The Who, Jethro Tull, and It’s a Beautiful Day at Tanglewood

July 7, 1970

Also in Bill’s Fillmore at Tanglewood series, this show was in the same summer. This show, coupled with Santana/Miles Davis show sealed the deal, I was hooked for life. The Who did a bunch of early hits, and then did the entire Tommy album. Years later while at BGP, someone showed me handbills from the show which I still have. I sent an extra to my friend who went with me. I didn’t warn him, just mailed it to him and it blew his mind.

Red Hot Chili Peppers, Nirvana and Pearl Jam at the Cow Palace, San Francisco

Dec. 31, 1991

One of my prouder shows as a “young” booker at BGP. Bill used to start on us around February asking us what we had going for the next New Year’s Eve — the company would literally present a dozen shows on New Year’s Eve. I think I won the sweepstakes that year. The little band that opened blew me the fuck away, and I was fortunate to have a great relationship with Pearl Jam for many years. This show also started a run of NYE shows with the Chili Peppers. Actually I did a Nirvana New Year’s Eve show too!

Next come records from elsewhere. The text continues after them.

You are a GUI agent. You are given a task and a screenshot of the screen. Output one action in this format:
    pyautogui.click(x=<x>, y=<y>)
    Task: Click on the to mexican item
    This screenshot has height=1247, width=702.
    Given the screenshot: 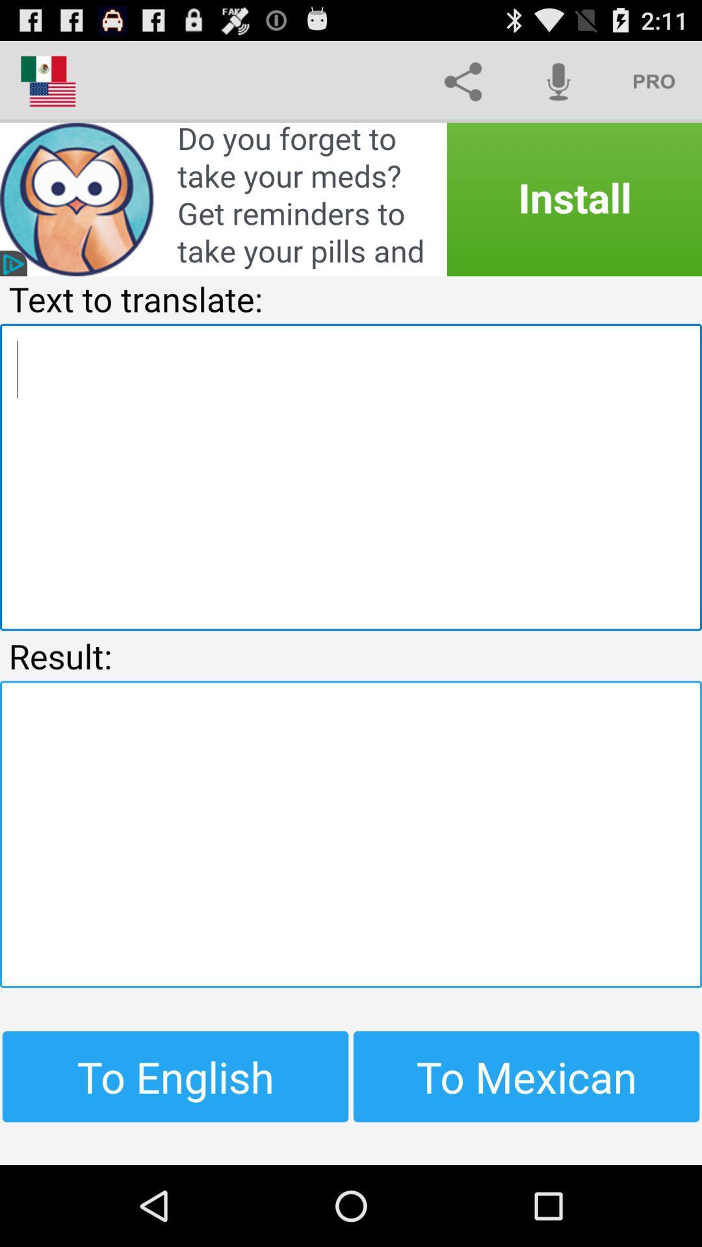 What is the action you would take?
    pyautogui.click(x=526, y=1077)
    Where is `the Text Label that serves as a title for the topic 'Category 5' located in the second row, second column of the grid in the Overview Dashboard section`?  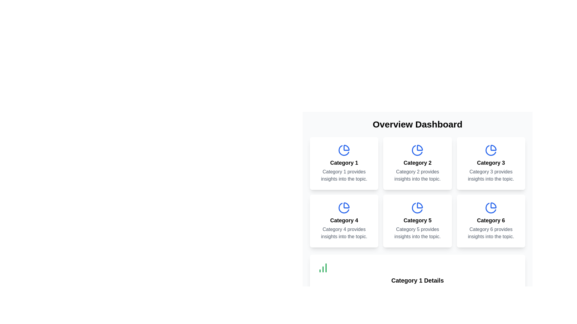 the Text Label that serves as a title for the topic 'Category 5' located in the second row, second column of the grid in the Overview Dashboard section is located at coordinates (417, 221).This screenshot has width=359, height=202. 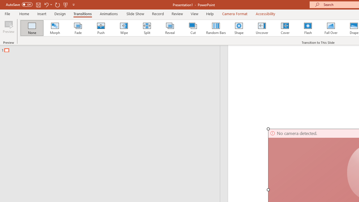 I want to click on 'Fade', so click(x=77, y=28).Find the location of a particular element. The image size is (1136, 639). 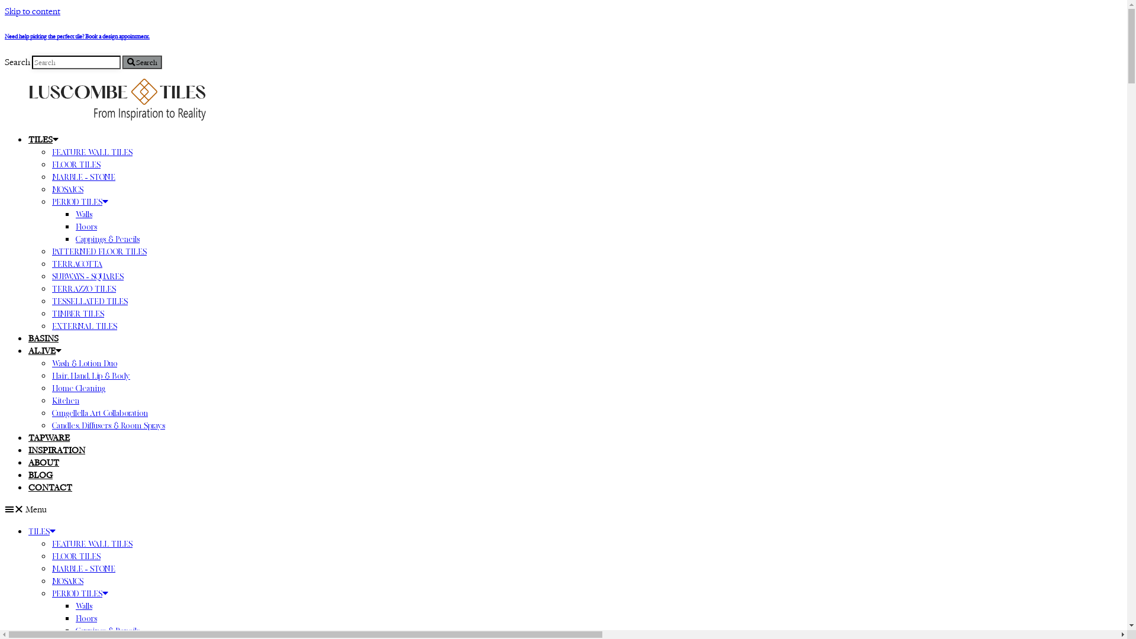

Tibetan Freedom Concerts at Golden Gate Park, San Francisco

June 15 & 16, 1996

Probably the coolest project I ever worked on. Beastie Boys and management (John Silva/John Cutcliffe) approached me about getting a benefit show off the ground for the Tibet cause. Smashing Pumpkins, Rage Against the Machine, Sonic Youth, Tribe Called Quest, Beck and a cast of thousands sold out two days in the Park, which was unheard of at the time. In fact, we had an office pool for the on sale and everyone guessed 10-15,000, I went last and guessed 60,000 and everyone laughed. First day sold 60,001. I met many amazing people like Adam Yauch from the Beastie Boys and Erin Potts from Milarepa, got blessed by monks in a tent with Yoko Ono, and so much more. Just a very surreal event and very rewarding.

Tom Petty and the Heartbreakers at the Fillmore, San Francisco

January, 1997

Actually my fifth show is 20 shows. Out of the blue, the band asked to do a residency at The Fillmore, becoming the best house band of all time. They had a different set list every night, playing hits, covers, rarities, changing up arrangements, and bringing in surprise guests like Jackson Browne, John Lee Hooker and Carl Perkins, and openers like Wallflowers, Roger McGuinn, Iris Dement. It was such a great vibe in both the front and rear of house and the audiences were ecstatic, the band was loose and having a great time. A nightly backstage newsletter was even created. There’s a great KFOG simulcast where Tom Petty talks about what a great music town San Francisco is and how lucky everyone is to have a great, caring concert promoter. There are numerous bootlegs of the shows, and the posters (quadriptych?) were awesome. I managed to attend virtually all of the shows and would even swing by on a night when I had another show. Everything about this run was exceptional and I remember how great it was for our company morale. Incredible experience.